In the records below, find every line that contains "agent" and list it.

Segment Open

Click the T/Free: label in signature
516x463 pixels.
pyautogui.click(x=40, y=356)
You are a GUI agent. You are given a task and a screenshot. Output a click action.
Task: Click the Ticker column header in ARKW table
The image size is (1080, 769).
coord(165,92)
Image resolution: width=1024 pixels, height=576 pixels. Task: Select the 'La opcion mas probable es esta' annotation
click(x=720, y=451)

Segment Closed
Segment Open

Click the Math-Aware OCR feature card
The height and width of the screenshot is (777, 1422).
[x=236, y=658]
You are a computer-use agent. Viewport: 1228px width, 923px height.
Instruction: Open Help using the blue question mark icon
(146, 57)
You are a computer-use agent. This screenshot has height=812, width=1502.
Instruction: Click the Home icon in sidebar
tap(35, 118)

Segment Closed

# Answer below:
You are a GUI agent. You are given a task and a screenshot. Output a click action.
You are a computer-use agent. Viewport: 1228px width, 923px height.
You are a computer-use agent. This screenshot has height=812, width=1502.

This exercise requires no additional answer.